The Coastal Trawl Survey samples nearshore, trawlable habitat (mostly sandy and muddy bottom) in state and federal waters from central North Carolina to central Florida. Their trawls catch a variety of species such as spot and croaker, sharks and rays, mackerel, many species of invertebrates, and even turtles. The Coastal Trawl Survey has been funded by the Southeast Area Monitoring, and Assessment Program - South Atlantic (SEAMAP-SA) since 1986.
The Reef Fish Survey samples offshore, hard bottom habitat (rocks, boulder, or ledges with attached corals, sponges, algae) within federal waters from central North Carolina to southern Florida. They use traps and bottom longlines to catch a variety of snappers, groupers, porgies, and tilefishes. The Reef Fish Survey was funded solely by the Marine Resources Monitoring, Assessment, and Prediction (MARMAP) program from 1972 to 2009. Since 2010, the Reef Fish Survey has been part of a collaborative group called the Southeast Reef Fish Survey (SERFS) funded by MARMAP, SEAMAP-SA, and the Southeast Fishery Independent Survey (SEFIS) which is housed at the Southeast Fisheries Science Center, National Oceanic and Atmospheric Administration.

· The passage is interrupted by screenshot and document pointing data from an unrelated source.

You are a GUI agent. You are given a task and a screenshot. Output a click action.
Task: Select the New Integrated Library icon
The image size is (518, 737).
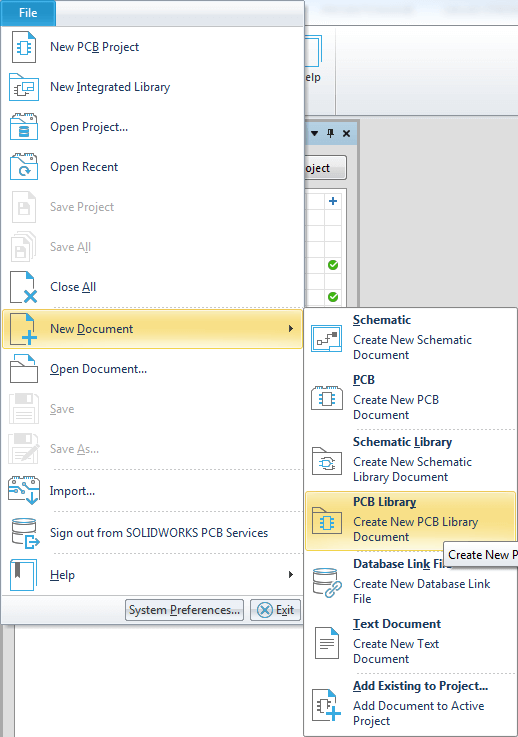[x=24, y=87]
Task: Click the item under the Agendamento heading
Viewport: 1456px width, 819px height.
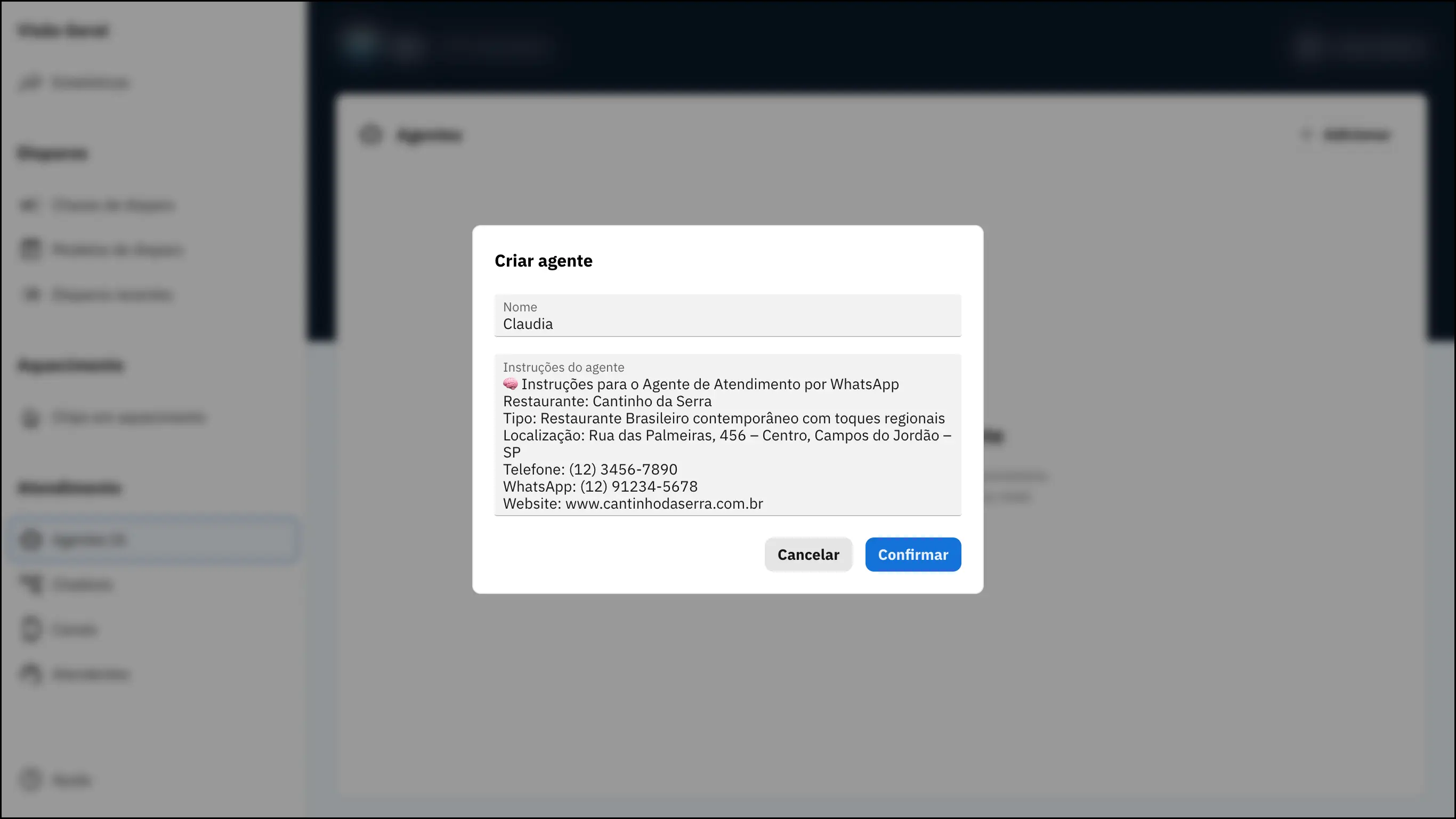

The primary mission of the Turtle Survey is to monitor temporal and spatial changes in the distribution, relative abundance, demographic structure, and health of sea turtles captured by trawling in coastal waters between South Carolina and north Florida. Five of the world’s seven species of sea turtle have been captured in this survey since inception in 2000, but two species (loggerhead and Kemp’s ridley) comprise 99% of all sea turtle captures to date. Data collected by this survey have been used to inform management decisions for these long-lived species that require decades to reach sexual maturity, and consequently, have remained protected under the Endangered Species Act for the past four decades. Similar data collection efforts in estuarine habitats (but using passively fished nets deployed and retrieved by hand) began for diamondback terrapins began in 2013 and for sea turtles in 2018.
The Coastal Receiver Array program monitors selected areas using submerged receivers that detect and record the presence of a wide variety of animals tagged with acoustic transmitters as they swim past. The presence data collected by these receivers provides managers with a sense of where and when species occur off SC, areas with disproportionate detection, and the ability to monitor changes in these distribution patterns over time in response to changing environmental conditions. Collection of this type of distribution data is valuable for interpreting trends in surveys that focus on catch rates for the same species.